At a glance, it seems that upon reflection I might embrace an extrapolation of the model-based system's preferences as representing "my values," and I would reject the outputs of the model-free and Pavlovian systems as the outputs of dumb systems that evolved for their computational simplicity, and can be seen as ways of trying to approximate the full power of a model-based system responsible for goal-directed behavior.
On the other hand, as Eliezer points out, perhaps we ought to be suspicious of this, because "it sounds like the correct answer ought to be to just keep the part with the coherent utility function in CEV which would make it way easier, but then someone's going to jump up and say: 'Ha ha! Love and friendship were actually in the other two!'"

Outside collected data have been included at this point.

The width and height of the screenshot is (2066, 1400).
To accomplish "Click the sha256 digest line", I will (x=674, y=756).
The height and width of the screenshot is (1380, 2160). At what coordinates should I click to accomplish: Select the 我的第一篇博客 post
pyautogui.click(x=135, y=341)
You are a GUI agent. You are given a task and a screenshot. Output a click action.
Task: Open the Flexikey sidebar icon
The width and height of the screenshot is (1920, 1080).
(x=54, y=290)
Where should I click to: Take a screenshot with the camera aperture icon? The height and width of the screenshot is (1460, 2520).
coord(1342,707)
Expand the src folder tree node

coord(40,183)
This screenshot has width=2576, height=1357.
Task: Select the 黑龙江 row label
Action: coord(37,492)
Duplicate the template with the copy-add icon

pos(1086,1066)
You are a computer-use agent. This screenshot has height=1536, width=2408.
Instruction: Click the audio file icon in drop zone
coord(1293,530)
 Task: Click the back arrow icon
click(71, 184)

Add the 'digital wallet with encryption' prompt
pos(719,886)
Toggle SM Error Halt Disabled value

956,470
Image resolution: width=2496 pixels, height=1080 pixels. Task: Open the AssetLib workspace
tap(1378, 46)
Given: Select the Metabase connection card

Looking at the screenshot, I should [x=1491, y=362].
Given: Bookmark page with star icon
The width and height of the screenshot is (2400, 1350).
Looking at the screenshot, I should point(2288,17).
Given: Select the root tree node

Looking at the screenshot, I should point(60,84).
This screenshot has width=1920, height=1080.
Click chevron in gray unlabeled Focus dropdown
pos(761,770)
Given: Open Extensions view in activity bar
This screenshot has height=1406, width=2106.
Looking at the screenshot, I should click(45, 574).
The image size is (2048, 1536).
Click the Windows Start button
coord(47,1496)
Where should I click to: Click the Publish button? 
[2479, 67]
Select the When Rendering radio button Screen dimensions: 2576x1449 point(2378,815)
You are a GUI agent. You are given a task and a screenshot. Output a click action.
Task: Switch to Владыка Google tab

Unfortunately, it's too early to tell whether these results will be useful for CEV. But it's a little promising. This is the kind of thing that sometimes happens when you hack away at the edges of hard problems. This is also a repeat of the lesson that "you can often out-pace most philosophers simply by reading what today's leading scientists have to say about a given topic instead of reading what philosophers say about it."
(For pointers to the relevant experimental data, and for an explanation of the mathematical role of each valuation system in the brain's reinforcement learning system, see Dayan (2011). All quotes in this post are from that chapter, except for the last one.)
In these terms, the plan I see as the most promising is that the correct way of extracting preferences from humans that doesn't require further "extrapolation" falls out of decision theory.
(Not sure what you meant by Drescher's option (what's "response to preferences"?): does the book suggest that it's unnecessary to use humans as utility definition material? In any case, this doesn't sound like something he would currently believe.)
As I recall, Drescher still used humans as utility definition material but thought that there might be a single correct response to these utilities — one which falls out of decision theory and game theory.